Word and element pointing items

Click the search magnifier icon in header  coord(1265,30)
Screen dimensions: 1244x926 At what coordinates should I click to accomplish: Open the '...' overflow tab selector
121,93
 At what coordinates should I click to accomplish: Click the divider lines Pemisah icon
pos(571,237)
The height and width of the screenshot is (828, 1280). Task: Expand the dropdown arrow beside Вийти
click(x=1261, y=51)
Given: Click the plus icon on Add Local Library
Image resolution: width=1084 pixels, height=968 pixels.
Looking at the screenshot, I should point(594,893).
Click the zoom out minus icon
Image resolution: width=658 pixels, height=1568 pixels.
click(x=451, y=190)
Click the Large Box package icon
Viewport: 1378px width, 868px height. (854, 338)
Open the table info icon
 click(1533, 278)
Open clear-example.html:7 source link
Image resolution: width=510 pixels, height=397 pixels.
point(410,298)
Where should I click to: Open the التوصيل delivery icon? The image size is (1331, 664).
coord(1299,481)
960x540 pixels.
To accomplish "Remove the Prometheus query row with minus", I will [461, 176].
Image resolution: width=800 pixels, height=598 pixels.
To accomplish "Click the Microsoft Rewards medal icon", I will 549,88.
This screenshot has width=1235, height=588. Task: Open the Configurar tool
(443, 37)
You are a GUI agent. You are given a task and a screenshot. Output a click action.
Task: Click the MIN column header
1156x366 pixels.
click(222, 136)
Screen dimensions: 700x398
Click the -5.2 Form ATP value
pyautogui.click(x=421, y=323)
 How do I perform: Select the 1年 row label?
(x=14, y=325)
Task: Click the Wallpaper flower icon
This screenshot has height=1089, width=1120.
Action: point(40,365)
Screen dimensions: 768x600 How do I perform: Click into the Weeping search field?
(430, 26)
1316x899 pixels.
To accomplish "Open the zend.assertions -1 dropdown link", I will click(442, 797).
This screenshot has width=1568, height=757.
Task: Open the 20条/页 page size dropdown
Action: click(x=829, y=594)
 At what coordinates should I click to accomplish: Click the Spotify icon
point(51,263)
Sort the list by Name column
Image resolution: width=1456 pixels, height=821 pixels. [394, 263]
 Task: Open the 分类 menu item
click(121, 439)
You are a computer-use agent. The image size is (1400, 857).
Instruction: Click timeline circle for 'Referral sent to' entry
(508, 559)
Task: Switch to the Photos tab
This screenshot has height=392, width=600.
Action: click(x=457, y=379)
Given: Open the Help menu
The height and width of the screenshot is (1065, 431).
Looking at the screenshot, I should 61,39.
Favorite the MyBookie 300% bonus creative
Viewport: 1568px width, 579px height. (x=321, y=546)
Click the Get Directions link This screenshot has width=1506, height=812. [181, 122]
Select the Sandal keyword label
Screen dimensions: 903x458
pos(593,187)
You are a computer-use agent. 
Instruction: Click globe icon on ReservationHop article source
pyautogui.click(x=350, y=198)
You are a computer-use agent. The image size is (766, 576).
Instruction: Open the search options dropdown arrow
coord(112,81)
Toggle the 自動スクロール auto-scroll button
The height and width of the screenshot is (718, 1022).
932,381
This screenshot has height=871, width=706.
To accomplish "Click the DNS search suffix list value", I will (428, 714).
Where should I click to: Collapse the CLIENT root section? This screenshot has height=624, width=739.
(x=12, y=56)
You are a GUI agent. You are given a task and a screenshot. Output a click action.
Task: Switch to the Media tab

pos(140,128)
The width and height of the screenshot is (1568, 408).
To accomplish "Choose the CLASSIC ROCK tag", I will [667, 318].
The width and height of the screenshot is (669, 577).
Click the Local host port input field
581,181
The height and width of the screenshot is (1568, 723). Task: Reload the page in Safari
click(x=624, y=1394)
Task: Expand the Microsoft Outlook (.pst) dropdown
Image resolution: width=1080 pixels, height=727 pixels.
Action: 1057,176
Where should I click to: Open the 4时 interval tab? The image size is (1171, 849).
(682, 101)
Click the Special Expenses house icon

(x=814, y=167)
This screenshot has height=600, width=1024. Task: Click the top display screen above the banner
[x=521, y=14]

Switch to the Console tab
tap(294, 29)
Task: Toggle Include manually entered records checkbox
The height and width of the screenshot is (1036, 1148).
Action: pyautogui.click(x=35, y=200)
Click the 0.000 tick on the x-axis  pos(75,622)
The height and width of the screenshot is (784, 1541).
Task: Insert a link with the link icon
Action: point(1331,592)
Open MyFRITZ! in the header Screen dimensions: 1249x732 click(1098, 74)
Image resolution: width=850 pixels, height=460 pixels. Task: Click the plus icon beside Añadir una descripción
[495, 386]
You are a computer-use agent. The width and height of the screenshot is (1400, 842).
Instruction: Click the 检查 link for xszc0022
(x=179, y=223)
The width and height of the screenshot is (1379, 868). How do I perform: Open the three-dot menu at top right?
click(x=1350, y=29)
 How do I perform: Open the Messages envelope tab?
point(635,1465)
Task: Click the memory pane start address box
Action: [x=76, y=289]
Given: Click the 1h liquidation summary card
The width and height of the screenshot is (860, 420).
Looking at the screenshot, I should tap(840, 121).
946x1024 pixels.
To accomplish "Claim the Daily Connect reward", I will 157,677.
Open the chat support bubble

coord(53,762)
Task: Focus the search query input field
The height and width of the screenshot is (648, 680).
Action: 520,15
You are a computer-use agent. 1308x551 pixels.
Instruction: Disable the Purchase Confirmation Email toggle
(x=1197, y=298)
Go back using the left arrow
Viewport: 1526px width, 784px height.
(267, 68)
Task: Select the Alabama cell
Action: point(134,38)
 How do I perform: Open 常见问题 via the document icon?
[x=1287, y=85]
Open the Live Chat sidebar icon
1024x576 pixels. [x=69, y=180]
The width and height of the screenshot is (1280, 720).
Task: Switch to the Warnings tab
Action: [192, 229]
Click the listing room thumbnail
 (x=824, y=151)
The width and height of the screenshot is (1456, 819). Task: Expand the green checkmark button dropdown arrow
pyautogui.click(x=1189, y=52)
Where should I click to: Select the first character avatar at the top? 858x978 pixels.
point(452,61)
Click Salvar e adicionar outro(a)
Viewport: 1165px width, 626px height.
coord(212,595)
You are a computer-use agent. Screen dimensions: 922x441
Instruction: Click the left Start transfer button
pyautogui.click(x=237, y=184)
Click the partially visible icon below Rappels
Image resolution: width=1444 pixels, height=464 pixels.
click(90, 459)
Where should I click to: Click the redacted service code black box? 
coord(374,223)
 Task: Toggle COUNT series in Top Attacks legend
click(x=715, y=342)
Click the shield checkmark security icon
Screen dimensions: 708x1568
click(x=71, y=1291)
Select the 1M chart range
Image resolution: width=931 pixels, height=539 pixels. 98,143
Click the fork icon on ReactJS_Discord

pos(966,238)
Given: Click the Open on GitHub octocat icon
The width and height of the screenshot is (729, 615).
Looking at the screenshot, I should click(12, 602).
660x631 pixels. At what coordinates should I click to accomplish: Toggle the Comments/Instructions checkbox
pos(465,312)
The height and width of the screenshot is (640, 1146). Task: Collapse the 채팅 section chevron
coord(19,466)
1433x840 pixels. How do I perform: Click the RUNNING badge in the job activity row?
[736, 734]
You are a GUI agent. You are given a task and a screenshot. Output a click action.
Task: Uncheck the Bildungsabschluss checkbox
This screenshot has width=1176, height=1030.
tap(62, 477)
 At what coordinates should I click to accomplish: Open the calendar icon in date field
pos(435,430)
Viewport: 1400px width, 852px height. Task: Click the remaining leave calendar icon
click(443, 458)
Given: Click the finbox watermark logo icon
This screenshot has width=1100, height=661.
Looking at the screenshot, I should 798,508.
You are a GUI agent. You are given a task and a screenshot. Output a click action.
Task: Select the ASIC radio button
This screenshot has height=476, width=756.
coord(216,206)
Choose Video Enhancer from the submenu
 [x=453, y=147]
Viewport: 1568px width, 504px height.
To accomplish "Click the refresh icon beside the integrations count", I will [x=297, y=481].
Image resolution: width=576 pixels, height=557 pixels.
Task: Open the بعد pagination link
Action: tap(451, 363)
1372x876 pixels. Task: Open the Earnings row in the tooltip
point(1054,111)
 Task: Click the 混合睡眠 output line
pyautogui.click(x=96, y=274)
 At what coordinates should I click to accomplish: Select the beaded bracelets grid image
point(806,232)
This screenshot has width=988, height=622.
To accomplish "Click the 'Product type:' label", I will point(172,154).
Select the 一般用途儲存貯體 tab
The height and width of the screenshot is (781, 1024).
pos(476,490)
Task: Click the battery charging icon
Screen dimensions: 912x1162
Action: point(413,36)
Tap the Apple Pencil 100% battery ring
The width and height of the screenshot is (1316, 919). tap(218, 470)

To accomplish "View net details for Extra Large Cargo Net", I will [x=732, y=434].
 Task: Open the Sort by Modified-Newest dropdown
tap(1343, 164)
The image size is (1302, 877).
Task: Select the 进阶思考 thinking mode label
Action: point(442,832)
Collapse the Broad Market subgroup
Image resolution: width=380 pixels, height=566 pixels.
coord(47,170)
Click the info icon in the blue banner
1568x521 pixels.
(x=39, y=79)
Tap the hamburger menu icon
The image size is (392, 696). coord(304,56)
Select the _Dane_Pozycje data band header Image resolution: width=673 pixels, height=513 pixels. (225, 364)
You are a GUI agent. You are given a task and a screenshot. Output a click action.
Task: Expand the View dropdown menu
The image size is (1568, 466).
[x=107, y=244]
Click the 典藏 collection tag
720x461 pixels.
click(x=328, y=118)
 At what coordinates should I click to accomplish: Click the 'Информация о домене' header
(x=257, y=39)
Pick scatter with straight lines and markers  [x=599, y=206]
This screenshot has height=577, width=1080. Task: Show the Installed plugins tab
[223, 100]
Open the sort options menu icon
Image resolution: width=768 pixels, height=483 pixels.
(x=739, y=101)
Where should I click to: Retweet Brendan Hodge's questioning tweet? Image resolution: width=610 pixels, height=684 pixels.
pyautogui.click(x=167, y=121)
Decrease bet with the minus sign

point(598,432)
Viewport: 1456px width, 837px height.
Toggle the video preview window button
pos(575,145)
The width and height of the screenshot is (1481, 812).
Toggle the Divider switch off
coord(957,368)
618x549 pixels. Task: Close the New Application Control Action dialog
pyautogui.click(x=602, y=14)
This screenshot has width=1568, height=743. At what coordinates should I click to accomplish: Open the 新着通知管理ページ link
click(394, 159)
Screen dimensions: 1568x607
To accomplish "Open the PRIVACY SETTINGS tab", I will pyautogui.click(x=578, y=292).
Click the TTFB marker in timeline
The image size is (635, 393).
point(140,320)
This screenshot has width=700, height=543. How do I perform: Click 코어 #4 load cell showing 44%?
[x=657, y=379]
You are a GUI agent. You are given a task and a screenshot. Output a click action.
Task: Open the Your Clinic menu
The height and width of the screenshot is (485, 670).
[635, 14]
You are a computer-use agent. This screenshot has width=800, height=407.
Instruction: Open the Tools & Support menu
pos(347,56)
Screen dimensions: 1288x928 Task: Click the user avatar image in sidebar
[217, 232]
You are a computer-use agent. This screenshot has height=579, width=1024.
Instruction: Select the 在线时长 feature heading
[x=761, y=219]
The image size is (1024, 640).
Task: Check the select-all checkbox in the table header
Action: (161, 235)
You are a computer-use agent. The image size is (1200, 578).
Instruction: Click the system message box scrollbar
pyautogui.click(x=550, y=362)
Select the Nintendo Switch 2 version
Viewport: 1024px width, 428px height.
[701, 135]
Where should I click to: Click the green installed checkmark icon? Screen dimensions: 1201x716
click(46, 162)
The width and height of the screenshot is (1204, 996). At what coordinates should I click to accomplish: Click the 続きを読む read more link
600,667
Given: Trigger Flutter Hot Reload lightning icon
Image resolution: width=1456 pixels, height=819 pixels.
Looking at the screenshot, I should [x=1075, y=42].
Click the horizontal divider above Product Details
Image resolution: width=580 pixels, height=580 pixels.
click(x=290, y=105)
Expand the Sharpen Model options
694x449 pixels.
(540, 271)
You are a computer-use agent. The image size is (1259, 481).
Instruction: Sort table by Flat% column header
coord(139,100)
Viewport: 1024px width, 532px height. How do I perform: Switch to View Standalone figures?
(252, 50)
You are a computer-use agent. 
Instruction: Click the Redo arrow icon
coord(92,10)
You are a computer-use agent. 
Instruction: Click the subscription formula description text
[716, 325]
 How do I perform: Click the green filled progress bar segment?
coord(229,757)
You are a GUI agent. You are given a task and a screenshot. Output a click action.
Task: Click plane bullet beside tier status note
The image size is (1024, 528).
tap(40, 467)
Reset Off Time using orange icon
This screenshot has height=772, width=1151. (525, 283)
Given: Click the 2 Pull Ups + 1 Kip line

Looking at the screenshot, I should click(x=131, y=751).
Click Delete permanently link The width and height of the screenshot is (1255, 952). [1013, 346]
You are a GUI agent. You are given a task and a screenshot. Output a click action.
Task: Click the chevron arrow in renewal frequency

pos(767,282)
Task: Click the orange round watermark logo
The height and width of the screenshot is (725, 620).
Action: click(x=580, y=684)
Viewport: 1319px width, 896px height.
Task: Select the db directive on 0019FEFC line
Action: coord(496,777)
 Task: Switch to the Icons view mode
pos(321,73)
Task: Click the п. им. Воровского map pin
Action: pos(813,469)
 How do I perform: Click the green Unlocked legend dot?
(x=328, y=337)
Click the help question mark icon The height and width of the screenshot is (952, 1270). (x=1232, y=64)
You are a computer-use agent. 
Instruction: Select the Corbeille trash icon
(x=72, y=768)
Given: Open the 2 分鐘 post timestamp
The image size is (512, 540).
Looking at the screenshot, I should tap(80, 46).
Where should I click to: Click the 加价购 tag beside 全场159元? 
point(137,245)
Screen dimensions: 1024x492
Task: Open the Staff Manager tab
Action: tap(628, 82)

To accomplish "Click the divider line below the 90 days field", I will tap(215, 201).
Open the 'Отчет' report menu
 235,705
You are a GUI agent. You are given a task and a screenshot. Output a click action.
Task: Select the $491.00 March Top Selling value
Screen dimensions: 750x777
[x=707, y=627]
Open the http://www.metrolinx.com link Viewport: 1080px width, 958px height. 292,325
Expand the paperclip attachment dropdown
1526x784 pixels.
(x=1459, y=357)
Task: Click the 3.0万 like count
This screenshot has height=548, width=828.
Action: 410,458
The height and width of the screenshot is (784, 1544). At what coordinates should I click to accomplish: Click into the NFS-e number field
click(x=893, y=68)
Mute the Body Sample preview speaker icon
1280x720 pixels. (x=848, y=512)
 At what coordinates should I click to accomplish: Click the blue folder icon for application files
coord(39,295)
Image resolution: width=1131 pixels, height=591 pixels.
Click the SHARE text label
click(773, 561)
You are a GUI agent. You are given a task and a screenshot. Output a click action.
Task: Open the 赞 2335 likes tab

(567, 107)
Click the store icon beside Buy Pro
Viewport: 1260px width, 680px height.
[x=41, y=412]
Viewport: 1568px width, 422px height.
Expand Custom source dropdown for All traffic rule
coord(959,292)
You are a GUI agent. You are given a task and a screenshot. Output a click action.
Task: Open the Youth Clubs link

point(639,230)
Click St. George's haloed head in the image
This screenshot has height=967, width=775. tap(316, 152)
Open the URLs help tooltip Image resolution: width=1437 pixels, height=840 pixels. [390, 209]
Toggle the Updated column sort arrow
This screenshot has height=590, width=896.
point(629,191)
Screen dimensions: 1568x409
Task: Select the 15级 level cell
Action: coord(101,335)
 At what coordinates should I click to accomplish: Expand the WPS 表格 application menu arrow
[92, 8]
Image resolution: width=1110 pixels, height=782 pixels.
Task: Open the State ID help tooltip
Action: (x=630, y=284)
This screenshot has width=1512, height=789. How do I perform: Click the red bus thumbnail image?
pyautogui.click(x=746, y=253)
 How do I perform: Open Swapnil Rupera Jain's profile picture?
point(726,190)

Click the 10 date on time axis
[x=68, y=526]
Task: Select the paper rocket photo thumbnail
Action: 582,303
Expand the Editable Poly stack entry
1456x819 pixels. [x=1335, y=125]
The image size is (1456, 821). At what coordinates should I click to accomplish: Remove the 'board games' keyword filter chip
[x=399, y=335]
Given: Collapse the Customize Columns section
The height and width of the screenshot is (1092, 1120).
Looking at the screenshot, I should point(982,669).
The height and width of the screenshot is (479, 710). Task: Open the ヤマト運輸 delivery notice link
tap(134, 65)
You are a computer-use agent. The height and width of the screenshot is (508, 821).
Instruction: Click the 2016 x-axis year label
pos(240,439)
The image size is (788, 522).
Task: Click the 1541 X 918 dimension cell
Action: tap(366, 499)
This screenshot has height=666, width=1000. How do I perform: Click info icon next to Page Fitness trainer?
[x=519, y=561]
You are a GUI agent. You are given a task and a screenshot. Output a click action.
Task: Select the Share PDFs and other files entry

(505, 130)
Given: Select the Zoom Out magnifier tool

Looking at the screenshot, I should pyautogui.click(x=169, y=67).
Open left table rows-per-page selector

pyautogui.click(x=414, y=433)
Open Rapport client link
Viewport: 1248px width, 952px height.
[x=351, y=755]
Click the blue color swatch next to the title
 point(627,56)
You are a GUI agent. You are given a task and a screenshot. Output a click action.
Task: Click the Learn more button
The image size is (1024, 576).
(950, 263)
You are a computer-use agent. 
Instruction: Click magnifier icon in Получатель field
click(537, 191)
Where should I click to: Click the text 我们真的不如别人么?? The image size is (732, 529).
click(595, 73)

◆ **Task prompt**:
Write out again the part of the items that opens with the line containing "Screen dimensions: 768x600" and closes with the line containing "Action: click(x=829, y=594)", replacing "search field" with "text box" and changing nothing else.

◆ **Result**:
Screen dimensions: 768x600 How do I perform: Click into the Weeping text box?
(430, 26)
1316x899 pixels.
To accomplish "Open the zend.assertions -1 dropdown link", I will click(442, 797).
This screenshot has width=1568, height=757.
Task: Open the 20条/页 page size dropdown
Action: click(x=829, y=594)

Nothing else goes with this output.